Sehingga diharapkan perempuan akan muncul dengan karya tulis, lukis, teknologi, ekonomi, kegiatan lingkungan, dan sebagainya. Simpulan Marwah Daud ini, rasanya kian nyata, ketika beberapa tahun terakhir banyak perempuan Indonesia yang berprestasi di bidangnya. Nama-nama seperti Sri Mulyani Indrawati, yang sejak 1 Juni 2010 menjadi orang Indonesia pertama yang menjabat Direktur Pelaksana Bank Dunia. 

Juga ada Jeanne Mandagi, perwira tinggi polisi perempuan Indonesia pertama, Betti Alisjahbana, seorang profesional yang juga menjabat Presiden Direktur IBM Indonesia. Ketiga, ada kecenderungan kerja sama kaum perempuan dan lelaki tidak melulu dalam bentuk persentuhan seksual, tapi melangkah lebih maju dalam bentuk karya-karya bermutu. Kerja sama tersebut juga bisa kita temui dalam berbagai posisi dan jabatan di ruang publik yang secara keseluruhan ditujukan untuk mengangkat harkat perempuan. 

Secara sederhana poin ini lebih dikenal dengan kesetaraan gender merupakan sebuah bentuk kerja sama antara lakilaki dan perempuan. Perjuangan Kartini meski sudah menampakkan hasilnya tetapi tentu saja belum berakhir. Karena persoalan perempuan di negeri ini selalu ada dalam bentuk yang beragam dan tetap harus menjadi perhatian bersama. Emansipasi seharusnya menjadi cikal bagi kehidupan perempuan ke arah lebih baik. 

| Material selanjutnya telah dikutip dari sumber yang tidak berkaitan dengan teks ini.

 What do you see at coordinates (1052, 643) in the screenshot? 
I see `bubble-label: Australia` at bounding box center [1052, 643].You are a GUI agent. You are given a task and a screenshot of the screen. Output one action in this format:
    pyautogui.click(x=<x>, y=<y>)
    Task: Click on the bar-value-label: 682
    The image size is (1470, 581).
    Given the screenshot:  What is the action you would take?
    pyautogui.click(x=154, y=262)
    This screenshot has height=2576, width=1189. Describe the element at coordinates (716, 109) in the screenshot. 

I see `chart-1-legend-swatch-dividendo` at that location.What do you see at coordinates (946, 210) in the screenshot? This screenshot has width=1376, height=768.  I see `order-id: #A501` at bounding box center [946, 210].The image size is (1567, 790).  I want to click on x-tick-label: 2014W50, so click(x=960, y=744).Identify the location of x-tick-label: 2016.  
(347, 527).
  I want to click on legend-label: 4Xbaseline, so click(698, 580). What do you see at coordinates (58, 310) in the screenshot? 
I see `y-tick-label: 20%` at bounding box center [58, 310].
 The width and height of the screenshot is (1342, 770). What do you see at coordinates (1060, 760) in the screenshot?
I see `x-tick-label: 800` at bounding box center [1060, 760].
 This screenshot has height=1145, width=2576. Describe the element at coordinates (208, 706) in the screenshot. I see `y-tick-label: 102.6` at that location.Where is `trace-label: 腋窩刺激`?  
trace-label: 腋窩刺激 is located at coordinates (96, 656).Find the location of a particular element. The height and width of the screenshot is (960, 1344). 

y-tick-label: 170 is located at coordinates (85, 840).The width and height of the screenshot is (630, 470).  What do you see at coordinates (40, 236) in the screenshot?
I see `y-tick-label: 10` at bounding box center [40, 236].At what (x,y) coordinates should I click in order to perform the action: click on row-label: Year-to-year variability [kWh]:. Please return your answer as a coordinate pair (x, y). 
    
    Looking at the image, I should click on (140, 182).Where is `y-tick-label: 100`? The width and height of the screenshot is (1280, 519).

Perempuan seyogianya bukan hanya sekadar menjadi penjaga dapur dan membesarkan anak-anak belaka. Tetapi juga harus menguasai teknologi dan menciptakan seni inovatif. Bahkan, perempuan maju untuk memimpin angkatan perang menjadi pemimpin negara yang berpengaruh, mengubah struktur sosial yang ada untuk memperbaiki kualitas kehidupan bagi semua umat manusia. 

Dan untuk mencapai semua itu, perempuan harus lebih dulu berjuang dan berupaya tanpa melupakan kodratnya sebagai seorang perempuan. Yang sehebat apapun dirinya tetap membutuhkan dukungan dari semua pihak, dari diri sendiri, keluarga, dan lingkungan, termasuk dukungan kaum laki-laki. Selamat Hari Perempuan, selamat Kartini.